Aim of the task
Below are records; output exactly the lines from the one with "Image resolution: width=1280" through their final line.

[[ Supplied material, beginning ]]

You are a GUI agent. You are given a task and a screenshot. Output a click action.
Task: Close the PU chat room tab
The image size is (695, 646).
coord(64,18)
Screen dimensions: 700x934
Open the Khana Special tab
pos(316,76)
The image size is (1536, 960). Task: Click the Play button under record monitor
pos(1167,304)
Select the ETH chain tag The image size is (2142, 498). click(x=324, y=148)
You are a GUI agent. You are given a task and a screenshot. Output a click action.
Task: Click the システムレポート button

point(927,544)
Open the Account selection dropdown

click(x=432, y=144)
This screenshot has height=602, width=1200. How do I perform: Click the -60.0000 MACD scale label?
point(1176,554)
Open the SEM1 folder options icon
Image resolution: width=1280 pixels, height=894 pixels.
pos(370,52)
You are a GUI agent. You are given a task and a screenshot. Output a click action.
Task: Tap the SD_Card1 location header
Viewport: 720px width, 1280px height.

[[ Supplied material, end ]]

Exercise result
Image resolution: width=1280 pixels, height=894 pixels.
pos(370,52)
You are a GUI agent. You are given a task and a screenshot. Output a click action.
Task: Tap the SD_Card1 location header
Viewport: 720px width, 1280px height.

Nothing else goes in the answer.